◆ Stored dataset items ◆
- - -

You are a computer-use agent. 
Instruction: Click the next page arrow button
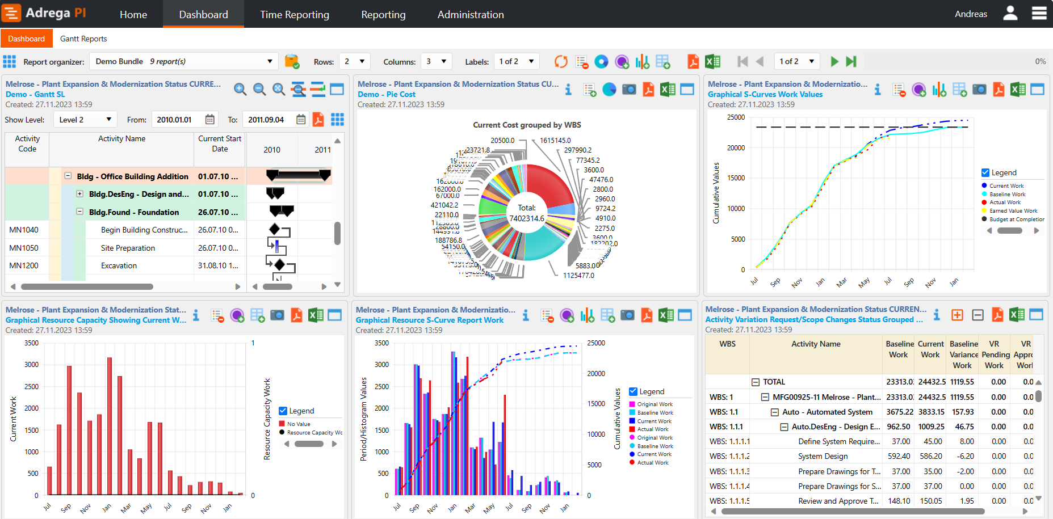[834, 61]
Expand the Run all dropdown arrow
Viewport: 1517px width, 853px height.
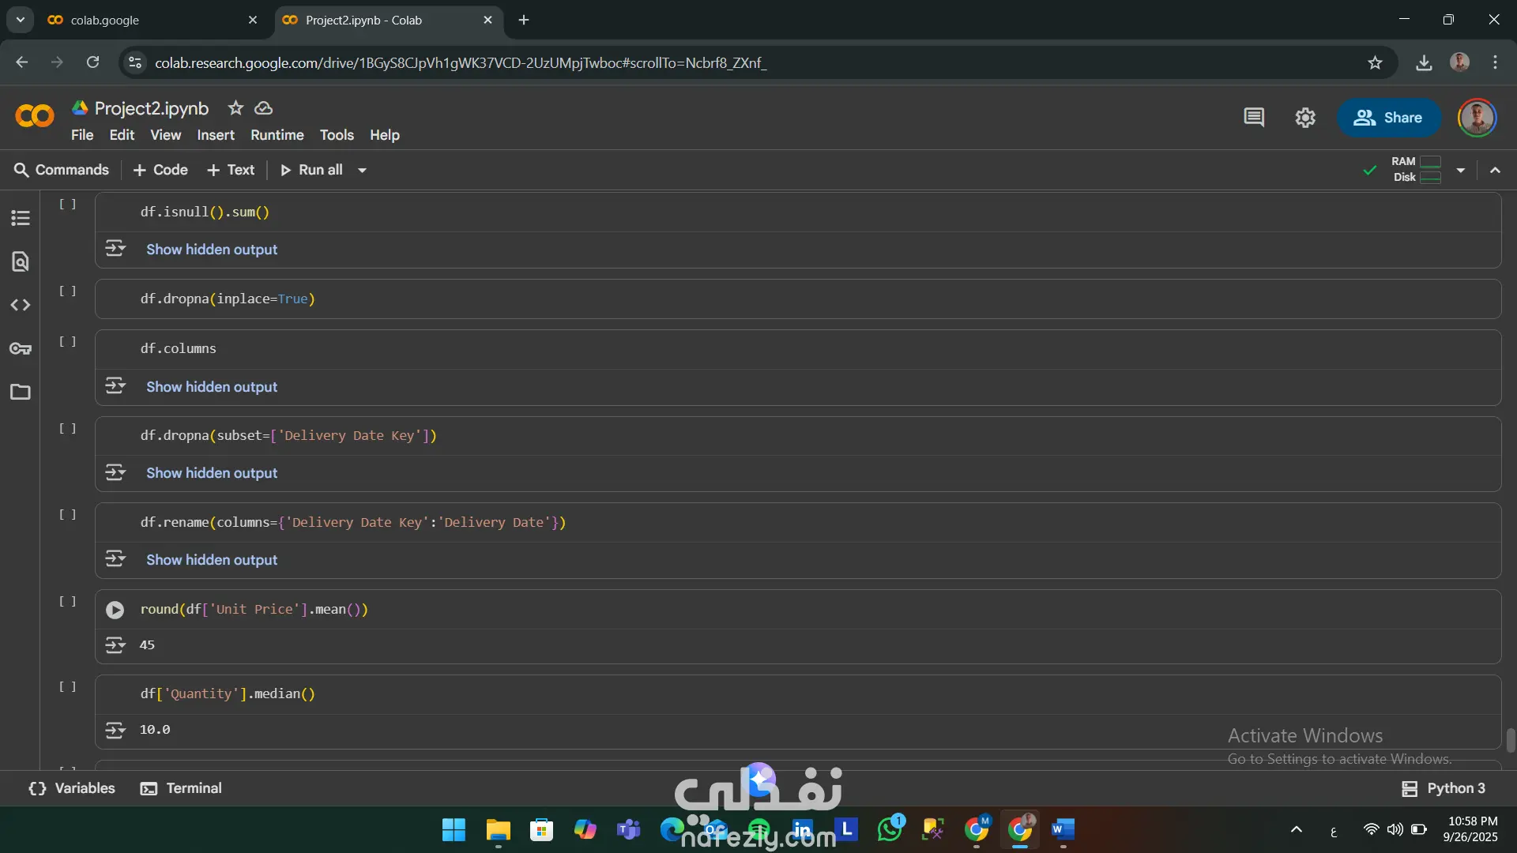click(362, 170)
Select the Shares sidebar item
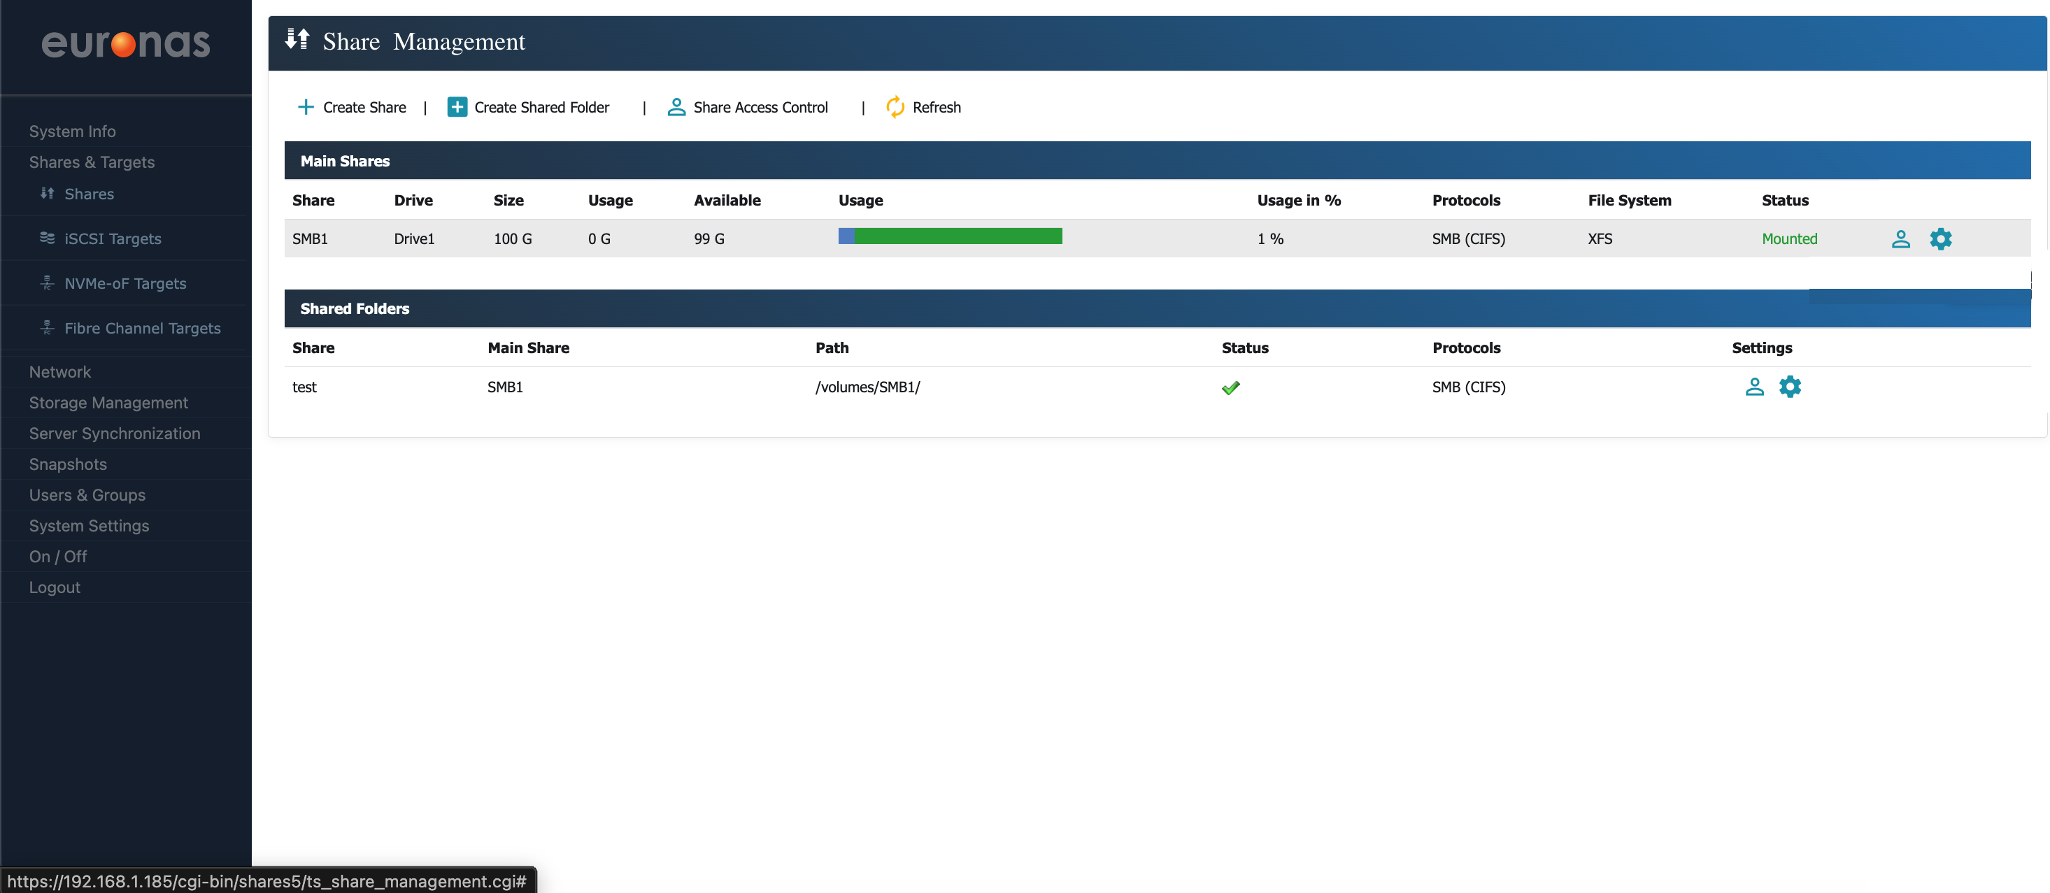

- - -

◆ Description of the task ◆
Retype all of the data above word for word, excluding the pictures.

◆ The answer ◆
You are a computer-use agent. 
Instruction: Click the next page arrow button
[834, 61]
Expand the Run all dropdown arrow
Viewport: 1517px width, 853px height.
click(362, 170)
Select the Shares sidebar item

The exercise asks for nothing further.